The Compton effect is linked with experimental issues, since it is caused by the interaction of photons with the electrons instrument that measure the gamma radiation. In a real detector setup, some photons can and will undergo one or potentially more Compton scattering processes (e.g. in the housing material of the radioactive source, in shielding material or material otherwise surrounding the experiment) before entering the detector material. This leads to a peak structure, the so-called backscatter peak.
The basic principle for the backscatter peak formation is the following: gamma-ray sources emit photons isotropically, some photons will undergo a Compton scattering process with a scattering angle close to 180° and some of these photons will subsequently be detected by the detector. The result is an excess of counts in the Compton part of the spectrum, the so-called backscatter peak. This peak has an energy approximately equal to the photopeak energy minus the Compton edge energy.

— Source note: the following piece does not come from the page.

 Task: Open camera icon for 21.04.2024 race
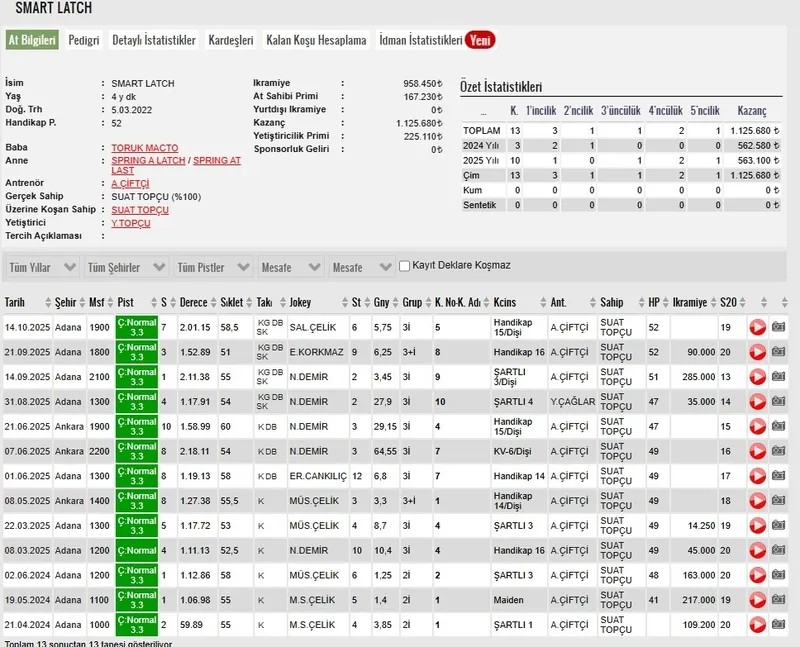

The 137Cs gamma photopeak at 661 keV is responsible also for a low energy emission (i.e. emission of an X-ray). This is due to the decay mechanism of137 Cs: it decays via β decay into an excited state of barium-137, which than passes to the ground state, giving rise to the 661 keV photopeak. Emission of a 661 keV γ photon is not the only way excited barium gives off its energy. In some cases barium-137 can transfer its energy to an electron of its 1s atomic shell (“internal conversion“). The hole in the 1s shell is replenished from higher shells. This process gives rise to the emission of the characteristic X radiation of barium, which is the Kα line nearly at 32 keV (X rays are photons in the range 100 eV-100 keV).
Carrying out the experiment
To perform the experiment, connect the DT4800 output to the input channel of the MCA DT5770 and use the DT4800 GP0 as digitizer “trigger IN”. The Emulation Control Software Interface allows user to generate exponential decay signals with programmable rise time and fall time and it is possible to emulate signals from 137CsI radioactive. The spectrum can be recorded and analyzed by the MCA
The user can calibrate the system by using the spectrum itself. The backscatter peak and the Kα line can be identified. After calibrating the spectrum, it is possible to estimate the energy of the two peaks and compare them with theoretical predictions.